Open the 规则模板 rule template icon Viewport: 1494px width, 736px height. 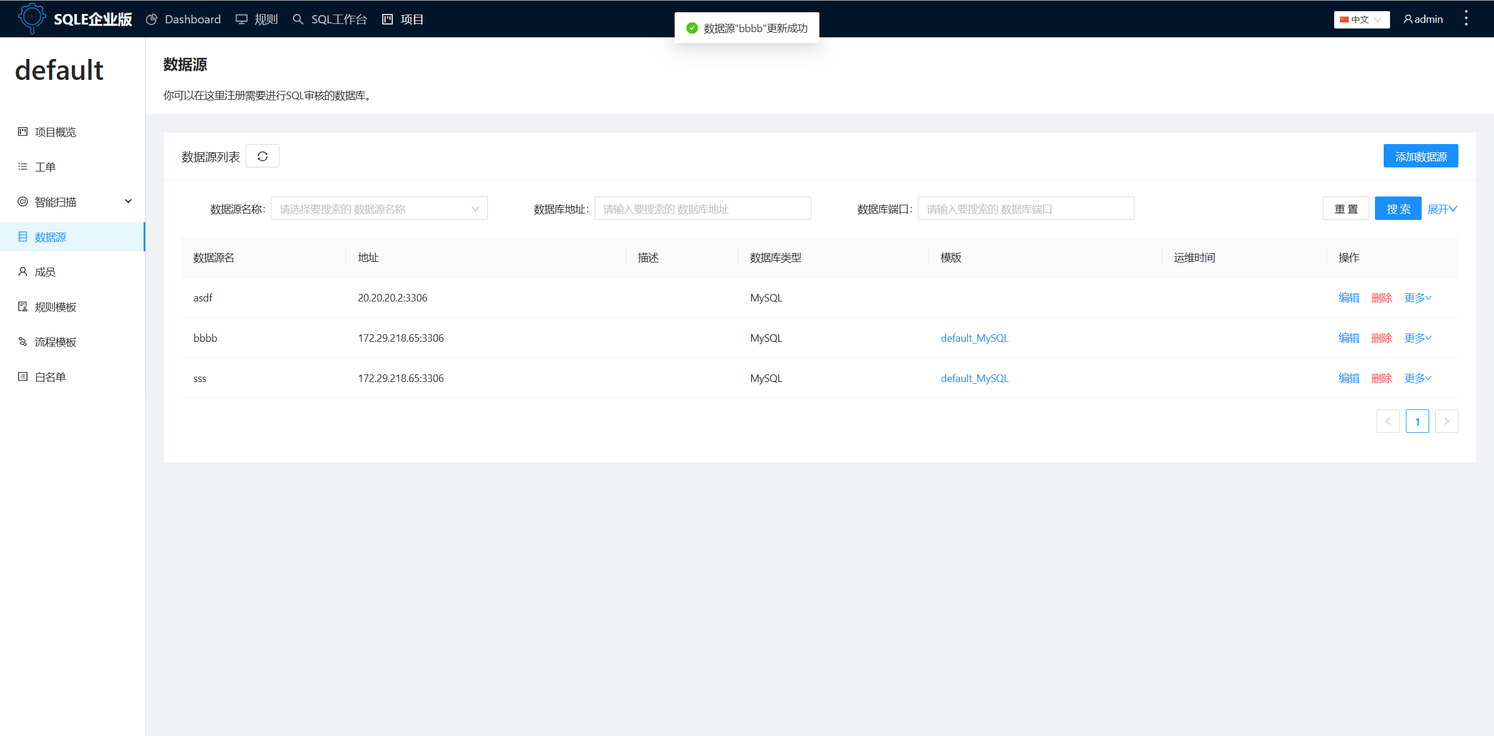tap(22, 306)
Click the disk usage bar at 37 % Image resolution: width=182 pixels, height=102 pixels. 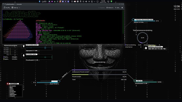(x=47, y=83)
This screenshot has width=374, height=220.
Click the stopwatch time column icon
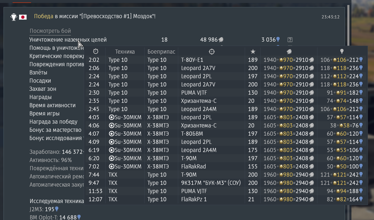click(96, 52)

▬▬▬

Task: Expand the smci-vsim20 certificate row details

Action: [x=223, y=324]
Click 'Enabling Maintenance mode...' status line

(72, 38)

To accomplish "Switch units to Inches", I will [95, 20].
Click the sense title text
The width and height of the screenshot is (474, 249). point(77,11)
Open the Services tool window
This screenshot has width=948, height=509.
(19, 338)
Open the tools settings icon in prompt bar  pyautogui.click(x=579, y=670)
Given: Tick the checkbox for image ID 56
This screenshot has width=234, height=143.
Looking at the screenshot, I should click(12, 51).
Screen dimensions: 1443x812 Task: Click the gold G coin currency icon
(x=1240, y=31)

▬▬▬

What to do: Change "Tick" to "Select" in everything from the line containing "Given: Tick the checkbox for image ID 56" down to the line containing "(x=1240, y=31)", and write out only those lines with nothing else altered.

Expected output:
Given: Select the checkbox for image ID 56
This screenshot has width=234, height=143.
Looking at the screenshot, I should click(12, 51).
Screen dimensions: 1443x812 Task: Click the gold G coin currency icon
(x=1240, y=31)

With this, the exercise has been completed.